Oh, so you're awake. Good. I was starting to wonder if something went wrong," said a voice through a speaker nestled in the top-left corner of the room. It was distorted, mechanical — like someone speaking through broken radio static.
There was a pause, then a low chuckle. "Welcome to the afterlife, Pete."
The voice carried a sarcastic tone, half-amused, half-sinister.
Pete blinked hard against the warm fluorescence that filled the room. His head throbbed. Limbs ached, but strangely — no open wounds, no bandages, nothing to show for the blast that had nearly killed him. It didn't make sense.
"Who the hell are you?" he asked, eyes scanning the ceiling. "Where the hell am I?"
"Someone," the voice replied, "somewhere."
Another laugh.
"Welcome to Haven."
"Haven?" Pete's voice sharpened.
"Yes. You are one lucky bastard to be alive, Pete…"

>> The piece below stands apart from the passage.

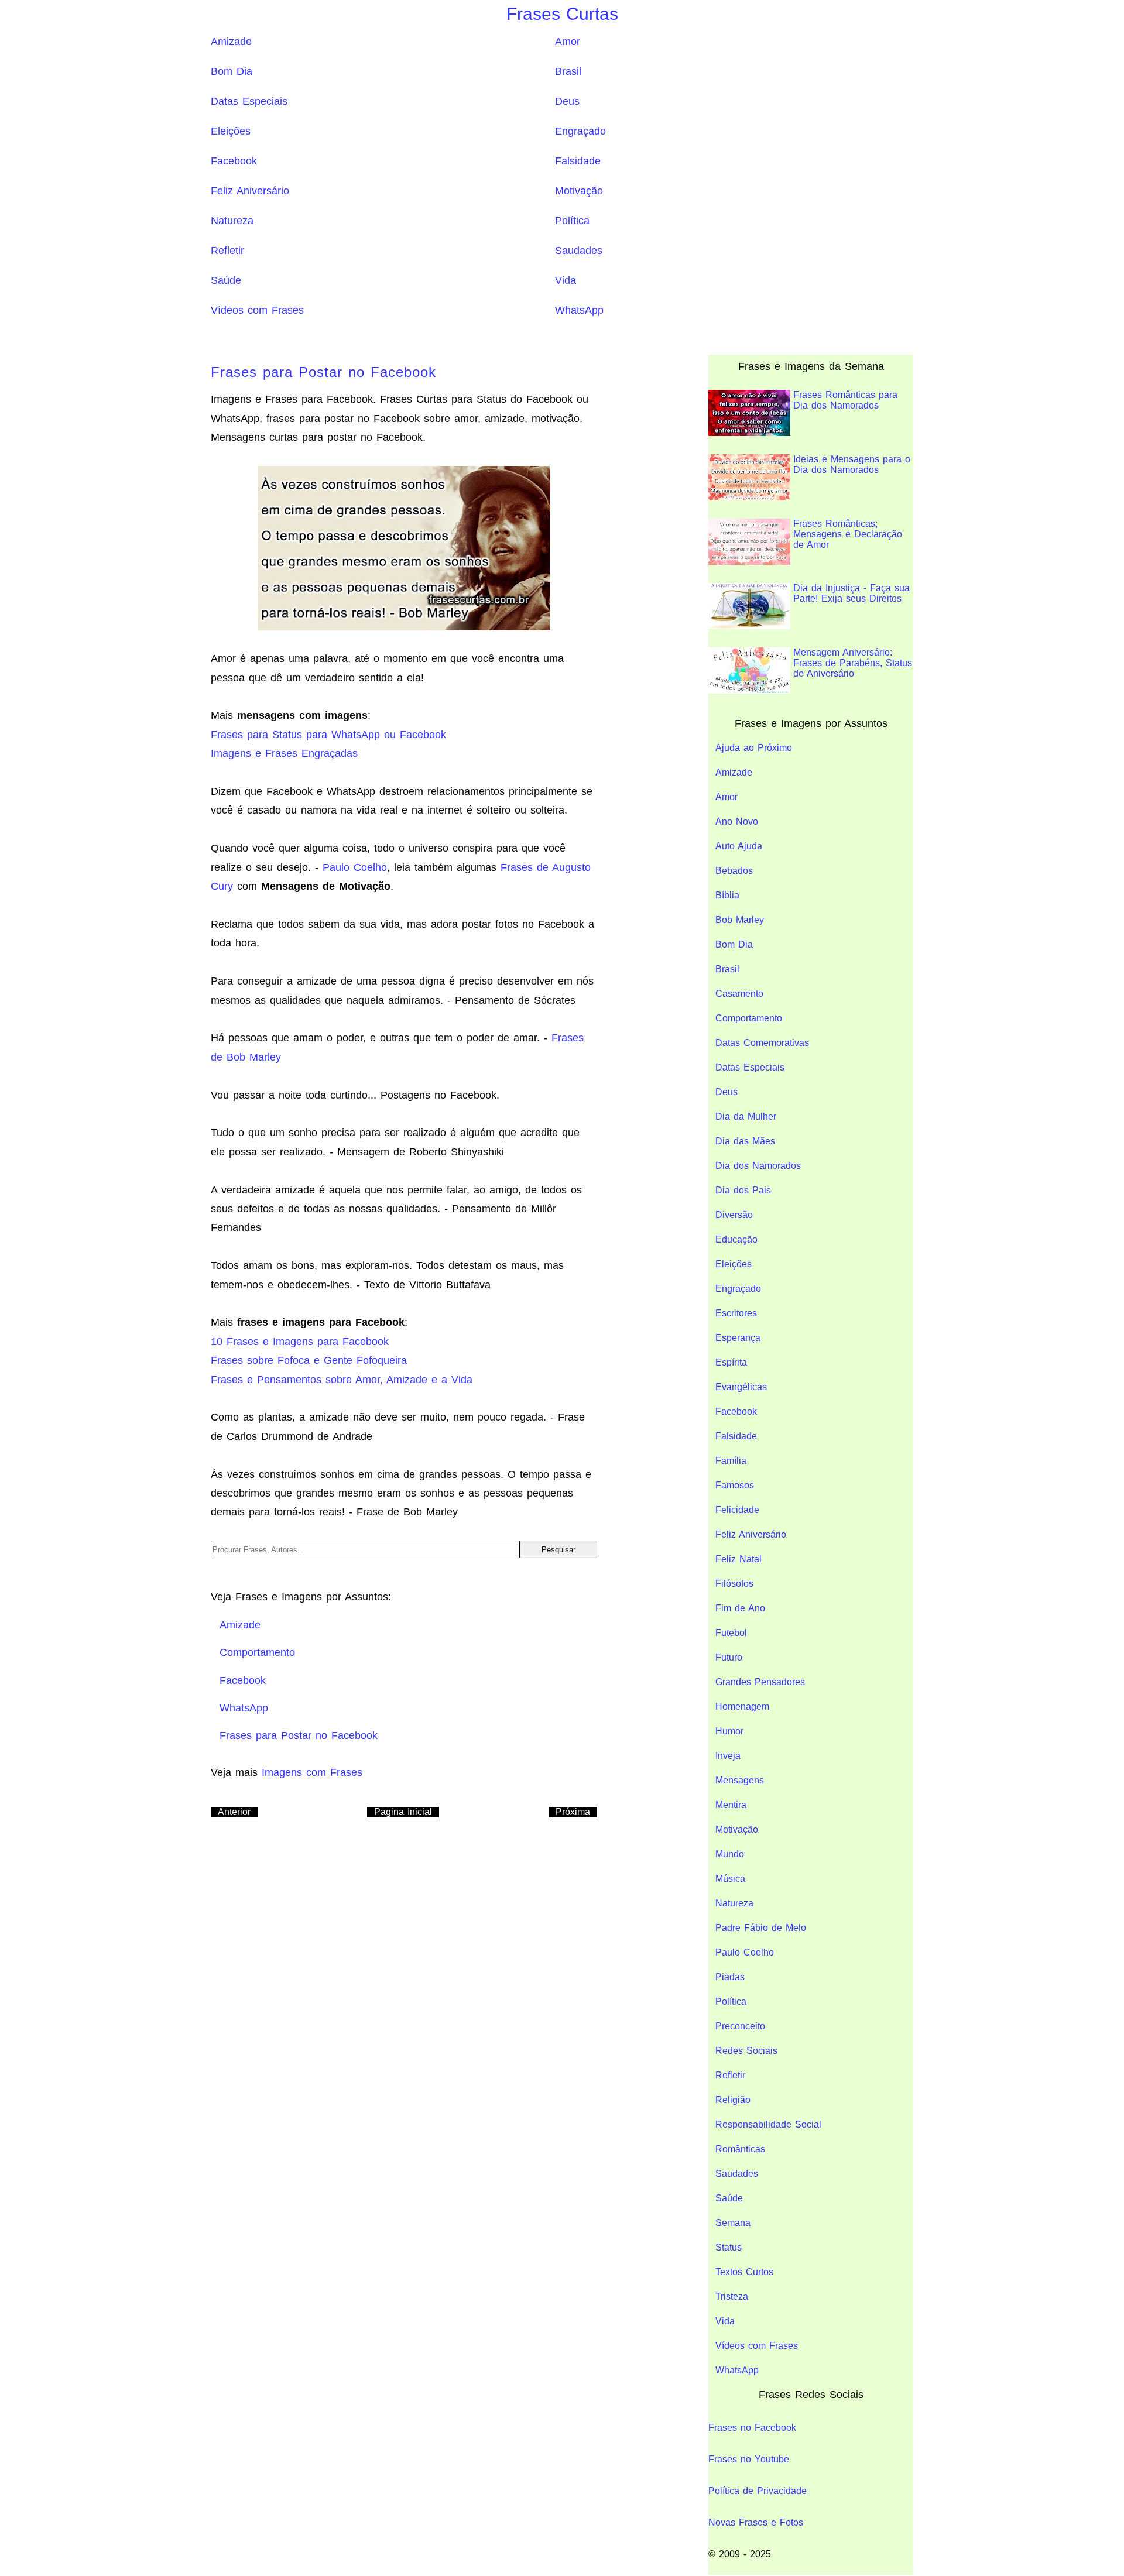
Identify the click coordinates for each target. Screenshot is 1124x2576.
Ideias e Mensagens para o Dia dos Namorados (851, 464)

"That's Castro to you, mister..."
A sigh followed. Tired. Drawn out.
"Maxwell," the voice said finally. "Just Maxwell. Now, as I was saying — you're lucky. You shouldn't be alive. Not right now. Count your stars."
Pete sat up slowly. His muscles were stiff, but functioning. Too well. That wasn't normal.

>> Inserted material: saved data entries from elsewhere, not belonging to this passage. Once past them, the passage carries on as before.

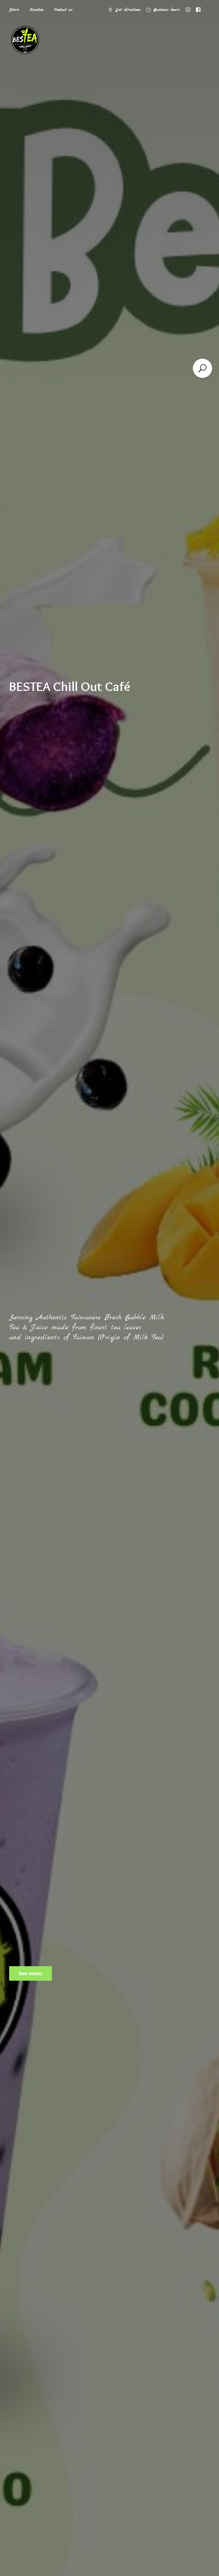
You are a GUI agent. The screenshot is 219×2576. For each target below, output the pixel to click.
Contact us (63, 10)
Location (36, 10)
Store (14, 10)
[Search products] (202, 368)
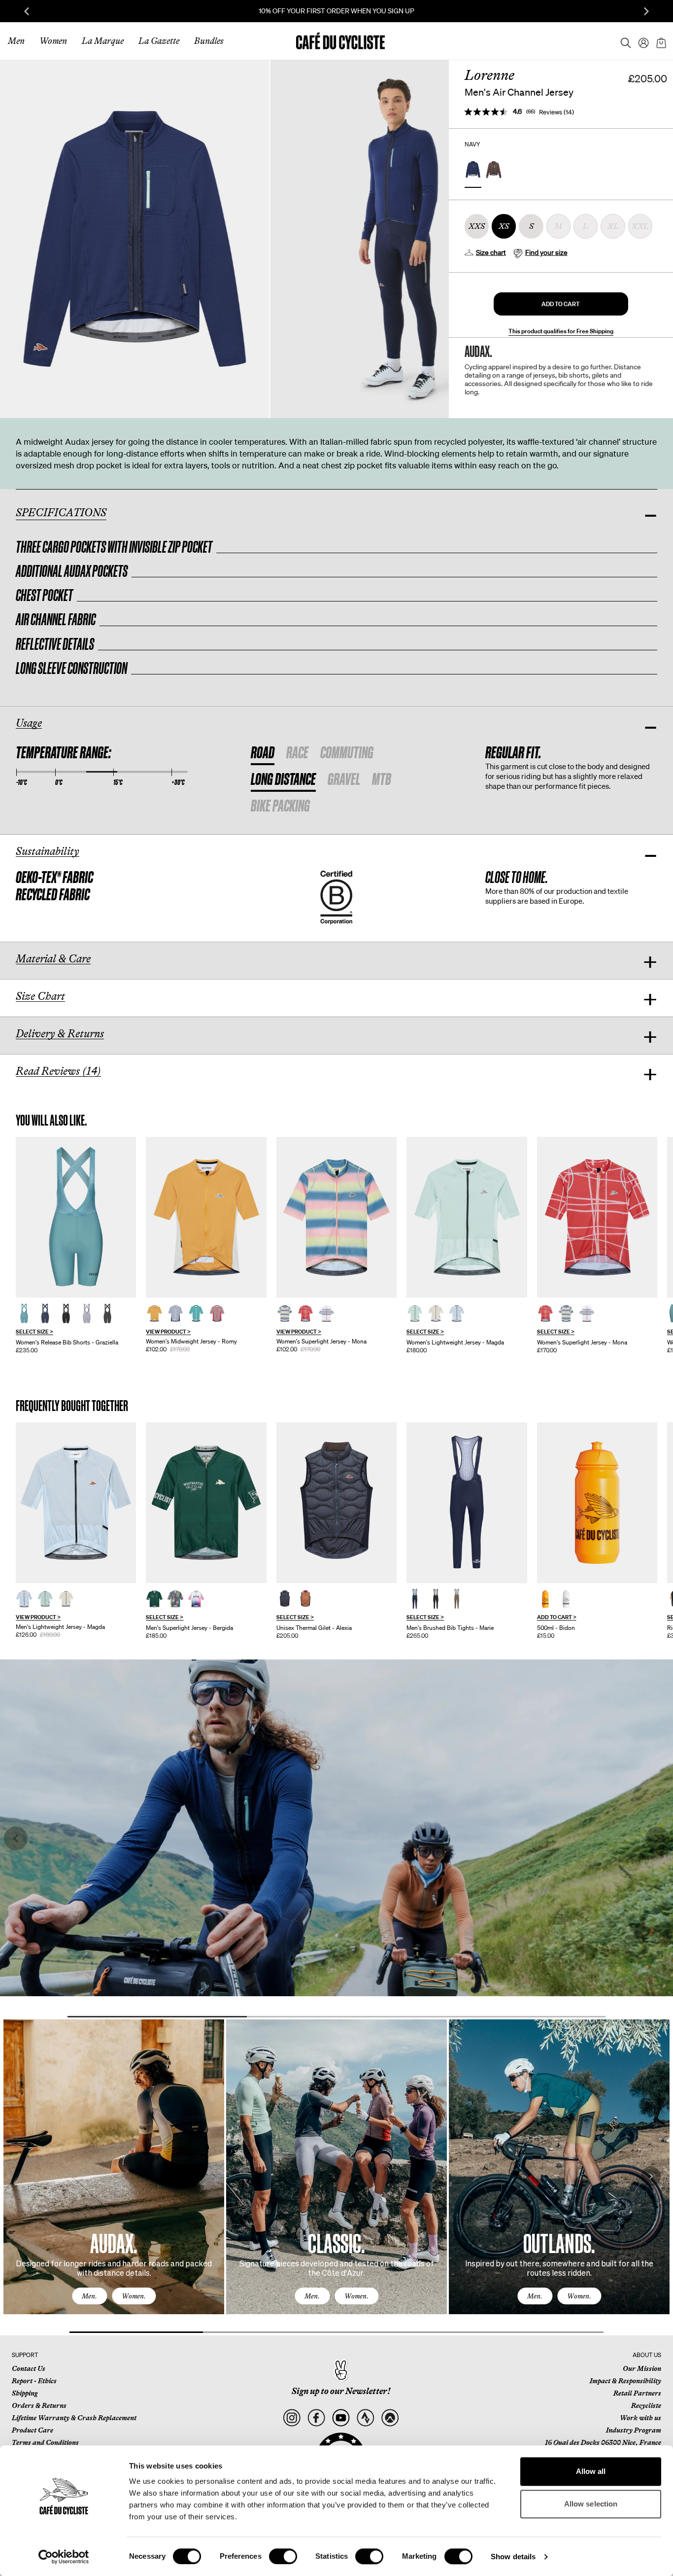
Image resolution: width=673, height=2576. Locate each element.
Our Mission (642, 2368)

He glanced around. The room was small — just wide enough to pace a few steps in either direction. He lay on a sterile metal bed with white and blue sheets tucked so tightly it looked like a hotel maid's obsession. The walls were bone-white, with no visible seams or doors. A single fluorescent tube ran across the ceiling, casting a warm but artificial glow.
On one side of the room was a large pane of black glass. One-way mirror — obvious. He couldn't see them, but they were watching. He felt it.
An alias, probably. Maxwell didn't sound real.
"Where are my friends?" he asked suddenly, throat tight.
"What about them?"
"Are they… somehow alive?"
A beat of silence.
"No," Maxwell answered. "While you were closest to the explosion, Lieutenant Garcia saw something fishy and pushed you out of the blast zone at the last second. A true hero move."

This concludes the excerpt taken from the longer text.